What was your first job in the design industry, and what did you learn from it?
My first real job working as a design professional was with Edward Larrabee Barnes’ architecture office. He was an incredibly talented designer and also a wonderful and kind human being. It was at that firm that I learned how collaborative a successful design process must be and how important good teamwork and office culture are to great outcomes. This was not something they taught in architecture school.
My first real-estate development job was with an inspiring entrepreneur named Scott Toombs, who had worked previously with the Rouse Company. I learned from him that every detail is important, and success comes from understanding the basis of every development decision.
The Hotel Marcel was your first hotel project. What type of projects does your firm primarily focus on?
We are less focused on project type than process. We see design and development as an integrated process and, for most projects, we are both the architect and the developer. But when we are working as a development consultant with a different architect, or as an architect without a development role, we still work hard to ensure that both the architecture and development are successful. I don’t think it is possible to succeed with one and not the other.
While we have designed and developed child daycare centers, supportive housing, a grocery store and an ecological research institution’s headquarters and served as a campus planner, our primary focus over the years has been on market rate and affordable housing—and every project is different. Common threads are sustainability, historic preservation, transit-oriented development and integrated architecture and development.
How did the Hotel Marcel acquisition come about?
Over the two decades that the Pirelli Building sat vacant in New Haven at the intersection of the two major interstate highways in Connecticut, I gradually became obsessed with the building and how it might best be redeveloped for a new use. This iconic mid-century modern building was designed by Marcel Breuer, who was an architectural hero of mine, and who was Edward Larrabee Barnes’ teacher when he studied architecture at the Harvard Graduate School of Design.
As Breuer’s most visible building, it had morphed from a symbol of optimism, innovation and progress from when it was built in 1969 into a symbol of neglect and decline. It needed a solution.
For five years before taking on the project, I drove past the structure almost daily while working on the adaptive reuse of the former Bank of America tower in downtown Hartford. Once that mixed-use apartment project was completed, I started to hatch a plan for Hotel Marcel, but that plan took about two years to conjure up before I bought the structure from IKEA. The initial part of the planning included my enrolling in and completing Cornell’s Hotel Investment and Management certificate program to help inform my decision-making and give me some degree of confidence that moving forward could lead to a successful outcome.
Was designing a sustainability-focused hotel on your wish list?

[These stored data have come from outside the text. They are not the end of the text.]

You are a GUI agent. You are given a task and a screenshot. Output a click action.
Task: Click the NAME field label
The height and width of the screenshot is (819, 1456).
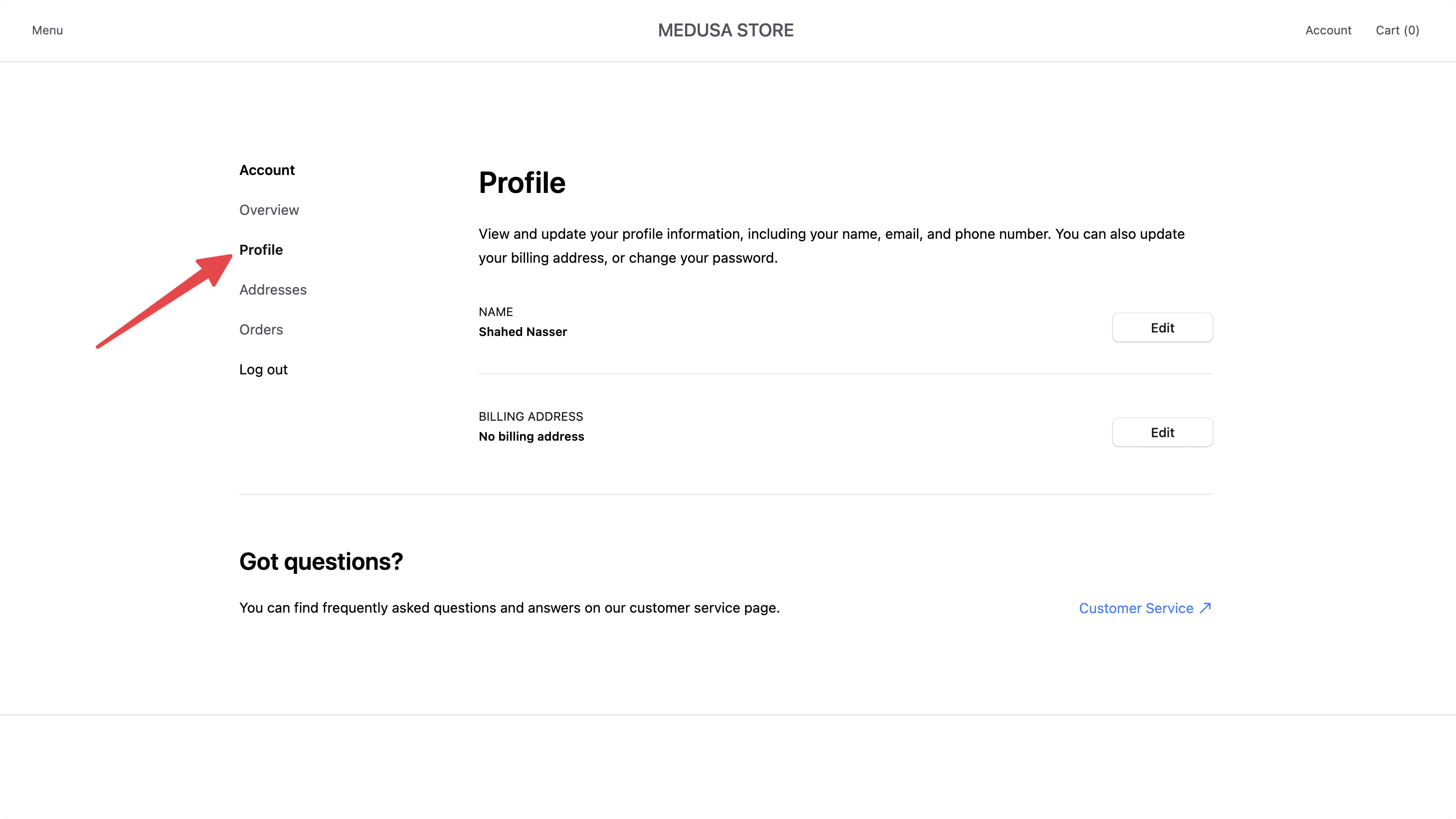click(x=495, y=312)
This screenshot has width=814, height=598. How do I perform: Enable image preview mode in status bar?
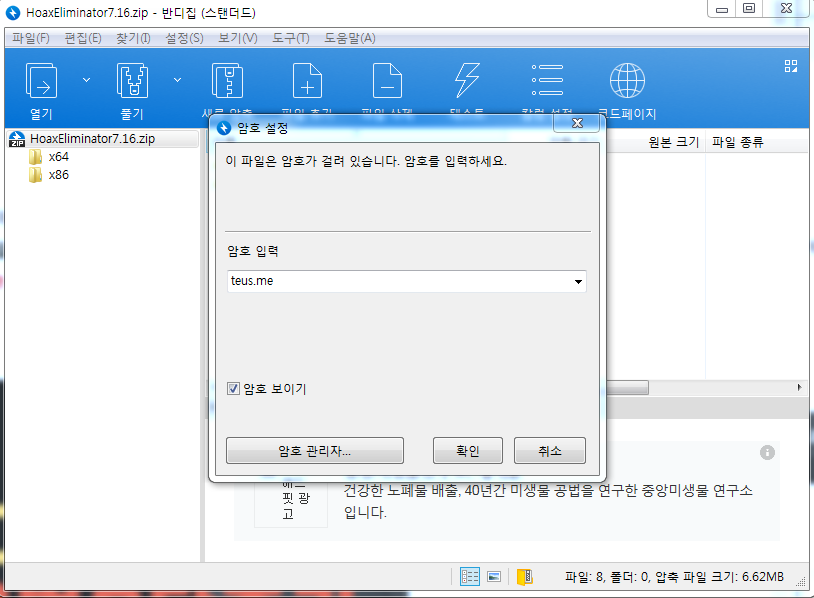point(493,577)
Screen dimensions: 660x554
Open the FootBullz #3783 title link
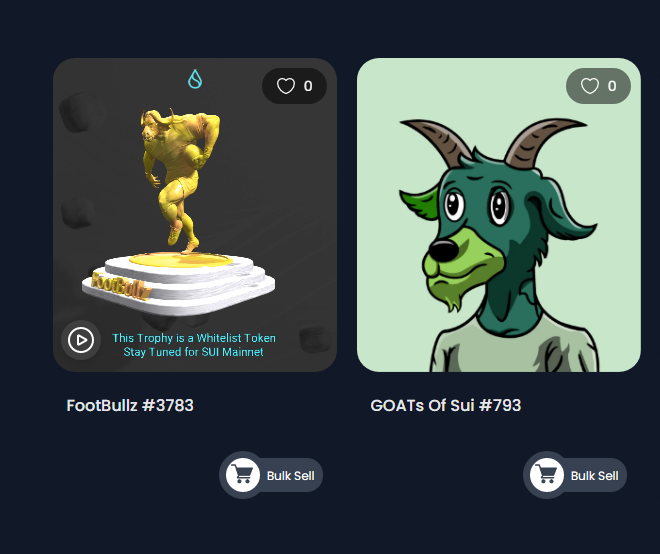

Never, until I realized that was the best way to reuse the Pirelli Building. As far as I know, Hotel Marcel is the first all-electric, zero-emissions hotel in the U.S. I believe it will soon become the first hotel that can be certified as “net zero” given the definition of net zero, which is having no operational emissions while also producing more power than it uses on an annual basis from on-site solar and a fixed allocation from a nearby community solar installation. I don’t like the term “net zero” because it has been misused. This standard cannot be met by purchasing offsets or planting seedlings, according to the organizations that issue certifications.
Do you plan on working on more hotel projects?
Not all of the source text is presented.